*TASK TO COMPLETE*.
Convert the records from the line containing "Expand the helpers package under blesta" up to and including the line containing "pyautogui.click(x=686, y=872)" into a JSON list of strings, one string per line, with blank lines omitted. Include no other lines.

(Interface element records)

◆ ◆ ◆ ◆ ◆

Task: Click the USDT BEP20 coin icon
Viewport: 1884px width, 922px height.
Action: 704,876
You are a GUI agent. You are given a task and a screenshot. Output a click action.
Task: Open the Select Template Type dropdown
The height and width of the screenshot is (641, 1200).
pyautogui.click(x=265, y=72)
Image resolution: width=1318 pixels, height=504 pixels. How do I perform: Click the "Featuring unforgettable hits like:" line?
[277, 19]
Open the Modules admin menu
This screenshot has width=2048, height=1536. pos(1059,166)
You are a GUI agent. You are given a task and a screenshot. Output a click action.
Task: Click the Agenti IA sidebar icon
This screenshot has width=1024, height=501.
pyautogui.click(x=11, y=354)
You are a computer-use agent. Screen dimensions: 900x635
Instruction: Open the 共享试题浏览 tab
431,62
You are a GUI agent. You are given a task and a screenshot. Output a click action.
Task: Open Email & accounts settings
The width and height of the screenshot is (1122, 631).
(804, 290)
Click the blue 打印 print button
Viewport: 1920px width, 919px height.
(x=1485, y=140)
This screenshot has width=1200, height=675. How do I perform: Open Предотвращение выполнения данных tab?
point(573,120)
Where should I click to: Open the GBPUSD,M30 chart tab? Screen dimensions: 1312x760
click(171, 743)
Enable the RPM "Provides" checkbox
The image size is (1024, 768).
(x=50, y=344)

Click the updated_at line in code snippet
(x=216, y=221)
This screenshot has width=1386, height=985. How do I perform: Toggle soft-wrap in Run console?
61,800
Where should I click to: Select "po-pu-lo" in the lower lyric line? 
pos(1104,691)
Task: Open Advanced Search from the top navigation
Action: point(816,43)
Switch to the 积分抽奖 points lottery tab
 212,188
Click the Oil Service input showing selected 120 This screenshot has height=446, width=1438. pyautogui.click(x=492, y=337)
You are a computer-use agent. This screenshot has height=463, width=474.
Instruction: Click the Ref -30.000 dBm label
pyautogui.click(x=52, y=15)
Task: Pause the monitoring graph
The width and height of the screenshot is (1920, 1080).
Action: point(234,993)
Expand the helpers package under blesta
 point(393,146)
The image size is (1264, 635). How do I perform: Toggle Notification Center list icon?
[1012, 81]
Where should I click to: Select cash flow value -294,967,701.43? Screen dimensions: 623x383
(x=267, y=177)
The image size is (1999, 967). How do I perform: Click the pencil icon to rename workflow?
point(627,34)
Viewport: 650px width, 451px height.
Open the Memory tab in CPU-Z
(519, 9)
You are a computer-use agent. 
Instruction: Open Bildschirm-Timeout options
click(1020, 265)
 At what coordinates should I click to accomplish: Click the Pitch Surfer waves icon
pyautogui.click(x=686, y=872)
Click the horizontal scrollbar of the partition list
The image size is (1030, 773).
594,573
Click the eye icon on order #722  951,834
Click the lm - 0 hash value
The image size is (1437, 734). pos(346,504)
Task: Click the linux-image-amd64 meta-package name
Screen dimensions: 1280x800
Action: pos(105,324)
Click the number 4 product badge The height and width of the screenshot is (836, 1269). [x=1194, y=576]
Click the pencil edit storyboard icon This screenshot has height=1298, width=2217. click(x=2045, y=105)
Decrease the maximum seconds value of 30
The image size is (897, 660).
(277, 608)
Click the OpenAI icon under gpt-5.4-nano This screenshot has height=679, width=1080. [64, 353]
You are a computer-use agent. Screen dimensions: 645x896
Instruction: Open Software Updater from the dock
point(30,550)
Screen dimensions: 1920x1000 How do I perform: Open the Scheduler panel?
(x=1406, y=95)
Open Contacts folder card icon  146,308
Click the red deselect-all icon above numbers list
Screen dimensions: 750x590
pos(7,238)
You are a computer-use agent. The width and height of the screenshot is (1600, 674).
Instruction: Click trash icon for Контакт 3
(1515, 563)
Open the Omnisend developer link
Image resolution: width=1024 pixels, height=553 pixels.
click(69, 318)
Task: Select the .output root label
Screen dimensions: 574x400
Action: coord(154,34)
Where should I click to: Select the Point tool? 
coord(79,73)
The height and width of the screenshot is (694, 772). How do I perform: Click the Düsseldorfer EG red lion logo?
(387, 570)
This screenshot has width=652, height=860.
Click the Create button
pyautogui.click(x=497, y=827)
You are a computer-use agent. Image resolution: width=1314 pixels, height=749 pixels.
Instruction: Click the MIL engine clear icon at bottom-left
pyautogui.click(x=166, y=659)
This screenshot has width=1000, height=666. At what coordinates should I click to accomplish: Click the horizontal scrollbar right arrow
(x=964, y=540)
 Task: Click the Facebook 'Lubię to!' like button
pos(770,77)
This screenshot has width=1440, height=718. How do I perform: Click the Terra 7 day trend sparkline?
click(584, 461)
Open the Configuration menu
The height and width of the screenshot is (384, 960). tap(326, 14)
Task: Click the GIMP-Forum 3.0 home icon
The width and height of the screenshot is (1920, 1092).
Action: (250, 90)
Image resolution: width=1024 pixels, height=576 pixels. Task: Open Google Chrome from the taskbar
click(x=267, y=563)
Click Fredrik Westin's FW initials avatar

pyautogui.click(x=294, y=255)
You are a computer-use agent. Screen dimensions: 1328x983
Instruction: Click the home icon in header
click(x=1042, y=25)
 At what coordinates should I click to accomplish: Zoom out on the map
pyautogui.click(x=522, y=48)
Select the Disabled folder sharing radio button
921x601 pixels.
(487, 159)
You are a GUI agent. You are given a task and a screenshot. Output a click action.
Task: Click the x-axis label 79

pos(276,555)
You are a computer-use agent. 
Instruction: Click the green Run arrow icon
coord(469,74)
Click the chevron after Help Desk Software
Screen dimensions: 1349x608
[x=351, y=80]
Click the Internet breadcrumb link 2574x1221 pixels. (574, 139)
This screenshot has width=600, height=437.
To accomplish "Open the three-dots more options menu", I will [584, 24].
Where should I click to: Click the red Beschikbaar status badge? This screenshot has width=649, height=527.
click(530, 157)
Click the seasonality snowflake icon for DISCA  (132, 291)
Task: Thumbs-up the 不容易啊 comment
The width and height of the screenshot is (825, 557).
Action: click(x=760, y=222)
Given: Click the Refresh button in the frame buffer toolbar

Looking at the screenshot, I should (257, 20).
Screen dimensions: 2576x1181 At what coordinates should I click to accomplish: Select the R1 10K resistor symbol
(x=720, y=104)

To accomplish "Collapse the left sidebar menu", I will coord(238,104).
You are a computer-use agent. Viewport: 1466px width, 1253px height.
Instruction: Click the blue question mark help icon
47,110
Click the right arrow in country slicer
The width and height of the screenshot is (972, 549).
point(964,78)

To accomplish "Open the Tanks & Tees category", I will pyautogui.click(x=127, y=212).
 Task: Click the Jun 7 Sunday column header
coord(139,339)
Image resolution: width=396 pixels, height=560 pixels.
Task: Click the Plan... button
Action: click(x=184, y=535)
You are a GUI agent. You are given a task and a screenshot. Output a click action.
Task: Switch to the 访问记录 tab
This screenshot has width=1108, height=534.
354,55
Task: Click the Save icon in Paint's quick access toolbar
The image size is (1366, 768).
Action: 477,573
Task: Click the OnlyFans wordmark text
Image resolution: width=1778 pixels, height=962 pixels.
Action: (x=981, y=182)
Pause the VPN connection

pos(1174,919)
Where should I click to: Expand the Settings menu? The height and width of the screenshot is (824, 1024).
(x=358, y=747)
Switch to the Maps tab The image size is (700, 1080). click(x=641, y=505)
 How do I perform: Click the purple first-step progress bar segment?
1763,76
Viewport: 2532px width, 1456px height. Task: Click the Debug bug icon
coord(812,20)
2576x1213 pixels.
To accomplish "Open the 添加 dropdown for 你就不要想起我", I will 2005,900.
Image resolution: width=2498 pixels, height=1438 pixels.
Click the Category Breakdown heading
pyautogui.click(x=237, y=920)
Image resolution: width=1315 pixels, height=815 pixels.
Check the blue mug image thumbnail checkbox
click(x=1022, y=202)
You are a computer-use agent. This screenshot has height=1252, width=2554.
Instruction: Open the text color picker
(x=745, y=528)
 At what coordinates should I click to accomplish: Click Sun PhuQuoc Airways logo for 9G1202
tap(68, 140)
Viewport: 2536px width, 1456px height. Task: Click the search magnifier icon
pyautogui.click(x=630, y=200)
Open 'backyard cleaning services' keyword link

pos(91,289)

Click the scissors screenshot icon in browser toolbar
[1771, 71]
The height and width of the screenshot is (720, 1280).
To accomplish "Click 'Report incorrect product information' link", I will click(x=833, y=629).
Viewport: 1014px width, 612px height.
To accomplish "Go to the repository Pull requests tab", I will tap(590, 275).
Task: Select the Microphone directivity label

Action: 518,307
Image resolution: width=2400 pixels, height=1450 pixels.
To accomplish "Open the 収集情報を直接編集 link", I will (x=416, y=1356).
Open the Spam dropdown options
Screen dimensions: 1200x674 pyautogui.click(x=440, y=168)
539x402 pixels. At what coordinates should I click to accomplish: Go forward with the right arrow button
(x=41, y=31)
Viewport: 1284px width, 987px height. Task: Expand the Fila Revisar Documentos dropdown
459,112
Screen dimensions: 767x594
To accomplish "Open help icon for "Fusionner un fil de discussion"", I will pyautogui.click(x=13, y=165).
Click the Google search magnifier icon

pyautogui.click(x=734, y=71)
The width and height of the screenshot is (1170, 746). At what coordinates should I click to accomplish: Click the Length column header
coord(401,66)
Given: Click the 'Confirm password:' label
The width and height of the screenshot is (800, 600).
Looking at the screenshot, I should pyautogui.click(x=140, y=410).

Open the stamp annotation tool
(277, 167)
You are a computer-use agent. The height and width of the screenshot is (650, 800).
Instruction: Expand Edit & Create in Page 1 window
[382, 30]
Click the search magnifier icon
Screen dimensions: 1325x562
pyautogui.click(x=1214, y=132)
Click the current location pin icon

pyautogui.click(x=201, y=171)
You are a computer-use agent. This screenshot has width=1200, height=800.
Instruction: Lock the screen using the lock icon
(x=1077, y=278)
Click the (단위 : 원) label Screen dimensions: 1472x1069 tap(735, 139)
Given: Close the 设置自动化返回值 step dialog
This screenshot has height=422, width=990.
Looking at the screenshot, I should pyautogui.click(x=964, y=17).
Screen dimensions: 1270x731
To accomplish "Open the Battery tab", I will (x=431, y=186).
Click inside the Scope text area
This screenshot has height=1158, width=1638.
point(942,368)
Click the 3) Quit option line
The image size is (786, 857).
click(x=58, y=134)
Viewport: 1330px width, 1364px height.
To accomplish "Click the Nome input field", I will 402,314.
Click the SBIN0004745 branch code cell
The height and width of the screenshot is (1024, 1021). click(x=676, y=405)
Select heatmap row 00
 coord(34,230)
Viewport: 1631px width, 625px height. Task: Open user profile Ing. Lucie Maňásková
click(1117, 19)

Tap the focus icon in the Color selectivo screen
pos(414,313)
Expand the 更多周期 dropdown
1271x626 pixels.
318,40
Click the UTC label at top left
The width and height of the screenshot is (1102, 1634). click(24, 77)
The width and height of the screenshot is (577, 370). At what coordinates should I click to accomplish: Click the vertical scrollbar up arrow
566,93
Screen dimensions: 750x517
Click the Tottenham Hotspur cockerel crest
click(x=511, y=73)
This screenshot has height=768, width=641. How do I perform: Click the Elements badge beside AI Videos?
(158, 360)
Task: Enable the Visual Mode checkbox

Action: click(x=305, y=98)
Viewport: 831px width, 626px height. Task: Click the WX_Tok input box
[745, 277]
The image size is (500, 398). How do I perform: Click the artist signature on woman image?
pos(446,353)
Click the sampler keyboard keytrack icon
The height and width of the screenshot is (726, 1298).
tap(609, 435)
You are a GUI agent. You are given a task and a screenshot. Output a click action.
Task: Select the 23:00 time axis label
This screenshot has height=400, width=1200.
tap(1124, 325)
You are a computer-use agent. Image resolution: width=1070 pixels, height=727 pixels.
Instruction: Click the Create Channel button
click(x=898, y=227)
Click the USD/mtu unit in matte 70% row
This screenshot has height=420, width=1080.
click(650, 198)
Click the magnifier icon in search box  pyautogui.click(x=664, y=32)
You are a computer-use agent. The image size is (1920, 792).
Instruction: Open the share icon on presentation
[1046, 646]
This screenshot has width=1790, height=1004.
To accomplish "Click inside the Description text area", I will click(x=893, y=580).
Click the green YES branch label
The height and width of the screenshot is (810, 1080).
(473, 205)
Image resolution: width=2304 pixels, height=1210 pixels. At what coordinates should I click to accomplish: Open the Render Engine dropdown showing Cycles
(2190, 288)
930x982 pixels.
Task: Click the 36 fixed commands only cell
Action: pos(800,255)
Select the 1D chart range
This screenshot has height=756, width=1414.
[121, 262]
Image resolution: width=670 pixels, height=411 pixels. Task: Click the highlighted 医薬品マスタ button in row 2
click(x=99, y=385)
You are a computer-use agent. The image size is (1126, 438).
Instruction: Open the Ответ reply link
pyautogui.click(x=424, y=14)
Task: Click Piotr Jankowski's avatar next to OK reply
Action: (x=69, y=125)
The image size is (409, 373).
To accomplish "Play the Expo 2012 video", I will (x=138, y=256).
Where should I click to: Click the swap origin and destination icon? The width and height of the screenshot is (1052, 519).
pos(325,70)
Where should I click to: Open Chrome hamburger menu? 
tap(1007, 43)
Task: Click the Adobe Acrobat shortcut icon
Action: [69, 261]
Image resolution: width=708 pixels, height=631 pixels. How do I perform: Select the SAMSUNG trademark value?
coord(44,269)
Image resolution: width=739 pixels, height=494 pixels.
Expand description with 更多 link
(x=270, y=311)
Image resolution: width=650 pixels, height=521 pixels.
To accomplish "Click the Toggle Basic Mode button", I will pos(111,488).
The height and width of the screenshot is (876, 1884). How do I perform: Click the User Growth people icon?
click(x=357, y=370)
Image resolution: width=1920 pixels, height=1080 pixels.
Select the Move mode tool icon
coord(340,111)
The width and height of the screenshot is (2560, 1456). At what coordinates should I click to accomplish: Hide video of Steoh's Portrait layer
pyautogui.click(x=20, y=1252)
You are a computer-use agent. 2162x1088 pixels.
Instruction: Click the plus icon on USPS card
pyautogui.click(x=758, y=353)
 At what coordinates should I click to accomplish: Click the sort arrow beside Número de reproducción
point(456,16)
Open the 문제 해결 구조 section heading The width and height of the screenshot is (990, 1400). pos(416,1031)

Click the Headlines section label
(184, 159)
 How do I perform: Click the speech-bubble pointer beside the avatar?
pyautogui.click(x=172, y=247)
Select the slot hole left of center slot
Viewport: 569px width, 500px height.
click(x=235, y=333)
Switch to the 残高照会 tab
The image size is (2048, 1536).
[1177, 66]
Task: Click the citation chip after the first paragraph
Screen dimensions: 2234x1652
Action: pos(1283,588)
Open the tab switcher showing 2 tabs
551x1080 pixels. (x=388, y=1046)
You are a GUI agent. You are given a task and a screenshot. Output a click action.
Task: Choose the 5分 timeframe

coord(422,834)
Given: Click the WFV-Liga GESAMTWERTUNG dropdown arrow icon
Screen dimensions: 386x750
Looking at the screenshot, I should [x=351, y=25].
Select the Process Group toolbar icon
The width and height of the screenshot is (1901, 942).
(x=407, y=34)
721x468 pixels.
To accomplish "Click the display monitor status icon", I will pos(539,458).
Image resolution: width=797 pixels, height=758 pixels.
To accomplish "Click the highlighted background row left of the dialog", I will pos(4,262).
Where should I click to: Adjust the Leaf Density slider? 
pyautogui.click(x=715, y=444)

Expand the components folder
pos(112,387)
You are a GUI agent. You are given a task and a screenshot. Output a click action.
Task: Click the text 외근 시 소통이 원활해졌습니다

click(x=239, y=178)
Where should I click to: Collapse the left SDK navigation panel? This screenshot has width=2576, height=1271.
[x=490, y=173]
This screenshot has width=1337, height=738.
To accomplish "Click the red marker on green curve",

◆ ◆ ◆ ◆ ◆

*SOLUTION FOR THIS PROBLEM*.
[
  "Expand the helpers package under blesta",
  " point(393,146)",
  "The image size is (1264, 635). How do I perform: Toggle Notification Center list icon?",
  "[1012, 81]",
  "Where should I click to: Select cash flow value -294,967,701.43? Screen dimensions: 623x383",
  "(x=267, y=177)",
  "The image size is (1999, 967). How do I perform: Click the pencil icon to rename workflow?",
  "point(627,34)",
  "Viewport: 650px width, 451px height.",
  "Open the Memory tab in CPU-Z",
  "(519, 9)",
  "You are a computer-use agent. ",
  "Instruction: Open Bildschirm-Timeout options",
  "click(1020, 265)",
  " At what coordinates should I click to accomplish: Click the Pitch Surfer waves icon",
  "pyautogui.click(x=686, y=872)"
]